What to do:
Nothing should be left out. Transcribe the entries exactly as written.

[Collected data]
------------------------------------------------------------------------

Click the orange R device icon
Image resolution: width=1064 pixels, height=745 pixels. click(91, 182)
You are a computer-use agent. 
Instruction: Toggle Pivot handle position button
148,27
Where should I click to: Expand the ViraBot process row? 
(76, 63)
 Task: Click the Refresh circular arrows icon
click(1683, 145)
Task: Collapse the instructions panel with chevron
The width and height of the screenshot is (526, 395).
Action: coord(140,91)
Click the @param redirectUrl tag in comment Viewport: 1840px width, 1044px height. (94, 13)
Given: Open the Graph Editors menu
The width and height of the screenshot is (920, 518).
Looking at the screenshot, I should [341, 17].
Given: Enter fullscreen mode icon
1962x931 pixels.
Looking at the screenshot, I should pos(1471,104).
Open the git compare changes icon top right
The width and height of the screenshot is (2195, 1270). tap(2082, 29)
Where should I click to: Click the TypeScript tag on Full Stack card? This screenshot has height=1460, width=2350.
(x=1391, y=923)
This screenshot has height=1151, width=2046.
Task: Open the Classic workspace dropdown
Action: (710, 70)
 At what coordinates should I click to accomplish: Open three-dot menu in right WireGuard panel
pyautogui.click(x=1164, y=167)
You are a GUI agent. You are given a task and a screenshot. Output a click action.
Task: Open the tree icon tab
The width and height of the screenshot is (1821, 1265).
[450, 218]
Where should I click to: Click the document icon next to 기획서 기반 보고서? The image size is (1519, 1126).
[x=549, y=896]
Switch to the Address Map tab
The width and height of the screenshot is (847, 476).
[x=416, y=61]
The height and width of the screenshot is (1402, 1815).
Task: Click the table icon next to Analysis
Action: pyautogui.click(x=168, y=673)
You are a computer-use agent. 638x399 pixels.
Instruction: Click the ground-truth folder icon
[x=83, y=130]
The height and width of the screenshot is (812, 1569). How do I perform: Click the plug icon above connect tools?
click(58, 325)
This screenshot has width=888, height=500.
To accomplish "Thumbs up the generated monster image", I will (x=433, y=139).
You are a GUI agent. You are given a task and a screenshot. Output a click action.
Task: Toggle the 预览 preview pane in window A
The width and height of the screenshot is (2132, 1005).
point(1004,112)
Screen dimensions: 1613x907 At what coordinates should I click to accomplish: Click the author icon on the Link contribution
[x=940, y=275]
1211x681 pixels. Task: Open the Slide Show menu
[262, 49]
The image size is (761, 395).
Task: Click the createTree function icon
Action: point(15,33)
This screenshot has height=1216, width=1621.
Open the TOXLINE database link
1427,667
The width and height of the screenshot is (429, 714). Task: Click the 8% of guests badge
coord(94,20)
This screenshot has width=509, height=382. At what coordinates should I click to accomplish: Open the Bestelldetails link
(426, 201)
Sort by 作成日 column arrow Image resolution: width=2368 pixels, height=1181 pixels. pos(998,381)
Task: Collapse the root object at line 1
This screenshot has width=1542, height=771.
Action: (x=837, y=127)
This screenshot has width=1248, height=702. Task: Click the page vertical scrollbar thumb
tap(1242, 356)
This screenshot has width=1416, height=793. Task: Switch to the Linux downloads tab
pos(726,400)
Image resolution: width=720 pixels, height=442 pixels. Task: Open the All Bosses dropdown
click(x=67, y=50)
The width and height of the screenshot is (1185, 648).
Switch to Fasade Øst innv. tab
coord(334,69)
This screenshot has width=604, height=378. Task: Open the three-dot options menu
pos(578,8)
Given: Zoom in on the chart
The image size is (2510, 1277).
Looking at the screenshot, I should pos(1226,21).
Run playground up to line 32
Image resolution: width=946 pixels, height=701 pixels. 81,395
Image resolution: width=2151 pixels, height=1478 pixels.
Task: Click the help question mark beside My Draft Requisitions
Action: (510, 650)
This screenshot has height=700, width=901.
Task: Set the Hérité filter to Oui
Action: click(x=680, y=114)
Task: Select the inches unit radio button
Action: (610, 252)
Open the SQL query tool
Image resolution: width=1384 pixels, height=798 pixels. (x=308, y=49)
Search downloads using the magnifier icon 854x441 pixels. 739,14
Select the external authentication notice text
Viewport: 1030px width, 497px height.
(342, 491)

------------------------------------------------------------------------

Output:
Click the orange R device icon
Image resolution: width=1064 pixels, height=745 pixels. click(91, 182)
You are a computer-use agent. 
Instruction: Toggle Pivot handle position button
148,27
Where should I click to: Expand the ViraBot process row? 
(76, 63)
 Task: Click the Refresh circular arrows icon
click(1683, 145)
Task: Collapse the instructions panel with chevron
The width and height of the screenshot is (526, 395).
Action: coord(140,91)
Click the @param redirectUrl tag in comment Viewport: 1840px width, 1044px height. (94, 13)
Given: Open the Graph Editors menu
The width and height of the screenshot is (920, 518).
Looking at the screenshot, I should [341, 17].
Given: Enter fullscreen mode icon
1962x931 pixels.
Looking at the screenshot, I should pos(1471,104).
Open the git compare changes icon top right
The width and height of the screenshot is (2195, 1270). tap(2082, 29)
Where should I click to: Click the TypeScript tag on Full Stack card? This screenshot has height=1460, width=2350.
(x=1391, y=923)
This screenshot has height=1151, width=2046.
Task: Open the Classic workspace dropdown
Action: (710, 70)
 At what coordinates should I click to accomplish: Open three-dot menu in right WireGuard panel
pyautogui.click(x=1164, y=167)
You are a GUI agent. You are given a task and a screenshot. Output a click action.
Task: Open the tree icon tab
The width and height of the screenshot is (1821, 1265).
[450, 218]
Where should I click to: Click the document icon next to 기획서 기반 보고서? The image size is (1519, 1126).
[x=549, y=896]
Switch to the Address Map tab
The width and height of the screenshot is (847, 476).
[x=416, y=61]
The height and width of the screenshot is (1402, 1815).
Task: Click the table icon next to Analysis
Action: pyautogui.click(x=168, y=673)
You are a computer-use agent. 638x399 pixels.
Instruction: Click the ground-truth folder icon
[x=83, y=130]
The height and width of the screenshot is (812, 1569). How do I perform: Click the plug icon above connect tools?
click(58, 325)
This screenshot has width=888, height=500.
To accomplish "Thumbs up the generated monster image", I will (x=433, y=139).
You are a GUI agent. You are given a task and a screenshot. Output a click action.
Task: Toggle the 预览 preview pane in window A
The width and height of the screenshot is (2132, 1005).
point(1004,112)
Screen dimensions: 1613x907 At what coordinates should I click to accomplish: Click the author icon on the Link contribution
[x=940, y=275]
1211x681 pixels. Task: Open the Slide Show menu
[262, 49]
The image size is (761, 395).
Task: Click the createTree function icon
Action: point(15,33)
This screenshot has height=1216, width=1621.
Open the TOXLINE database link
1427,667
The width and height of the screenshot is (429, 714). Task: Click the 8% of guests badge
coord(94,20)
This screenshot has width=509, height=382. At what coordinates should I click to accomplish: Open the Bestelldetails link
(426, 201)
Sort by 作成日 column arrow Image resolution: width=2368 pixels, height=1181 pixels. pos(998,381)
Task: Collapse the root object at line 1
This screenshot has width=1542, height=771.
Action: (x=837, y=127)
This screenshot has width=1248, height=702. Task: Click the page vertical scrollbar thumb
tap(1242, 356)
This screenshot has width=1416, height=793. Task: Switch to the Linux downloads tab
pos(726,400)
Image resolution: width=720 pixels, height=442 pixels. Task: Open the All Bosses dropdown
click(x=67, y=50)
The width and height of the screenshot is (1185, 648).
Switch to Fasade Øst innv. tab
coord(334,69)
This screenshot has width=604, height=378. Task: Open the three-dot options menu
pos(578,8)
Given: Zoom in on the chart
The image size is (2510, 1277).
Looking at the screenshot, I should pos(1226,21).
Run playground up to line 32
Image resolution: width=946 pixels, height=701 pixels. 81,395
Image resolution: width=2151 pixels, height=1478 pixels.
Task: Click the help question mark beside My Draft Requisitions
Action: (510, 650)
This screenshot has height=700, width=901.
Task: Set the Hérité filter to Oui
Action: click(x=680, y=114)
Task: Select the inches unit radio button
Action: (610, 252)
Open the SQL query tool
Image resolution: width=1384 pixels, height=798 pixels. (x=308, y=49)
Search downloads using the magnifier icon 854x441 pixels. 739,14
Select the external authentication notice text
Viewport: 1030px width, 497px height.
(342, 491)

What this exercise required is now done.